ARTICLE ABSTRACTWhile immune checkpoint inhibitors (ICI) have revolutionized the treatment of cancer by producing durable antitumor responses, only 10%–30% of treated patients respond and the ability to predict clinical benefit remains elusive. Several studies, small in size and using variable analytic methods, suggest the gut microbiome may be a novel, modifiable biomarker for tumor response rates, but the specific bacteria or bacterial communities putatively impacting ICI responses have been inconsistent across the studied populations.
We have reanalyzed the available raw 16S rRNA amplicon and metagenomic sequencing data across five recently published ICI studies (n = 303 unique patients) using a uniform computational approach.
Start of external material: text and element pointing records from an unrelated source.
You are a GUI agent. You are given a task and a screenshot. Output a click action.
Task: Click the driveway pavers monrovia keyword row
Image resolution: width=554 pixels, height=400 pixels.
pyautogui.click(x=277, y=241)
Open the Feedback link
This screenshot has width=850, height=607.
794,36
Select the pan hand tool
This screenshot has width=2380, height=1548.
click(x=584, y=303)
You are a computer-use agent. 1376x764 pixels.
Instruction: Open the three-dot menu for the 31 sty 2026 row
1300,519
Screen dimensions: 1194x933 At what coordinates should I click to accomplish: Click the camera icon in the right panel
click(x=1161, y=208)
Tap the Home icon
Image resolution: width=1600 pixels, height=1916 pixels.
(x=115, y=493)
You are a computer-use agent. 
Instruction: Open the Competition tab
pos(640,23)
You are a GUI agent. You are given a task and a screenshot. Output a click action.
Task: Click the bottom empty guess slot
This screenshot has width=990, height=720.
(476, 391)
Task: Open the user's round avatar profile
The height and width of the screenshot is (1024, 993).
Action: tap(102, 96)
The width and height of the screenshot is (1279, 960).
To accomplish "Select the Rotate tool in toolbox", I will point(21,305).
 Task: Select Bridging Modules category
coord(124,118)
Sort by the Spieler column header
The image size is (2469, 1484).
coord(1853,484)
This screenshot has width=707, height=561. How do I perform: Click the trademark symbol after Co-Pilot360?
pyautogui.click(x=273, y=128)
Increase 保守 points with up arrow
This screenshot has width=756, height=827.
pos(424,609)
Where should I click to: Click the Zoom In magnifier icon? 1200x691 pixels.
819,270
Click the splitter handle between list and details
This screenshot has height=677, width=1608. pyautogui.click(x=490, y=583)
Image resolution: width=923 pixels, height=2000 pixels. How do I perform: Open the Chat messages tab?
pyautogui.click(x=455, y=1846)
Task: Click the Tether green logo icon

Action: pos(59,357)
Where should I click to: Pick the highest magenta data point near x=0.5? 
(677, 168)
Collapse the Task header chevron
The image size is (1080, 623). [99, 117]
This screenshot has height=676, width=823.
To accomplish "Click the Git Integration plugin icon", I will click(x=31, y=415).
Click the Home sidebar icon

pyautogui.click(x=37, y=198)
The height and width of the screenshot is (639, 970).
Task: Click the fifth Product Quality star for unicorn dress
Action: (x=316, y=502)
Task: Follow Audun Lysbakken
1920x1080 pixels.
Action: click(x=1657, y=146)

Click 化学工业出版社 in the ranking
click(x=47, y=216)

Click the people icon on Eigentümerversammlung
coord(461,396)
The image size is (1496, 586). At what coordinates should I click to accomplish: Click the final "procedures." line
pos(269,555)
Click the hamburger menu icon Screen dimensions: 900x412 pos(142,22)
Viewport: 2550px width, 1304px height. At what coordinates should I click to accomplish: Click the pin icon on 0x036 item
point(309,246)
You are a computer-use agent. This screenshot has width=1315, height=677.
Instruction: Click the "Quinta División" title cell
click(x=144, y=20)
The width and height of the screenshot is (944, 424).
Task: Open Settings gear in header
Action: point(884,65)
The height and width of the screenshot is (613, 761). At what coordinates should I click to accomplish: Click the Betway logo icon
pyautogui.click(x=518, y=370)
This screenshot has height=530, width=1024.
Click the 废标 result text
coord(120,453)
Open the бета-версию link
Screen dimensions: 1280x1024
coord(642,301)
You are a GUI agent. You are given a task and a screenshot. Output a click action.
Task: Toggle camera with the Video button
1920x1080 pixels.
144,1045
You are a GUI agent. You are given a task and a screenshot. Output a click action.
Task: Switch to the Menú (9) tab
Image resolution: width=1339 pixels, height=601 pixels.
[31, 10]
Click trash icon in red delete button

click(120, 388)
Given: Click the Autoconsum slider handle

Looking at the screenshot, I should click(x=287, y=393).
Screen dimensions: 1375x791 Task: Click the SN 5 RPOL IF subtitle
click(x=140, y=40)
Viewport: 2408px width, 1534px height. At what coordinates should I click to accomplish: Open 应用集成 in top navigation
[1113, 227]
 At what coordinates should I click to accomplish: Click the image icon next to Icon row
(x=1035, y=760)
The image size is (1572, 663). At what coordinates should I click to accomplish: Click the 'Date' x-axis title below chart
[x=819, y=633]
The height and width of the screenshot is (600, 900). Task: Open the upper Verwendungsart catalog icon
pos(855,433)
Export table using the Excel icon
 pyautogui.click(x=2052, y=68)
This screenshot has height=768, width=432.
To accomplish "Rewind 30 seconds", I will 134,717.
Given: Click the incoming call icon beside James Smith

Herein, we identify novel bacterial signals associated with clinical responders (R) or nonresponders (NR) and develop an integrated microbiome prediction index. Unexpectedly, the NR-associated integrated index shows the strongest and most consistent signal using a random effects model and in a sensitivity and specificity analysis (P < 0.01). We subsequently tested the integrated index using validation cohorts across three distinct and diverse cancers (n = 105).
Our analysis highlights the development of biomarkers for nonresponse, rather than response, in predicting ICI outcomes and suggests a new approach to identify patients who would benefit from microbiome-based interventions to improve response rates.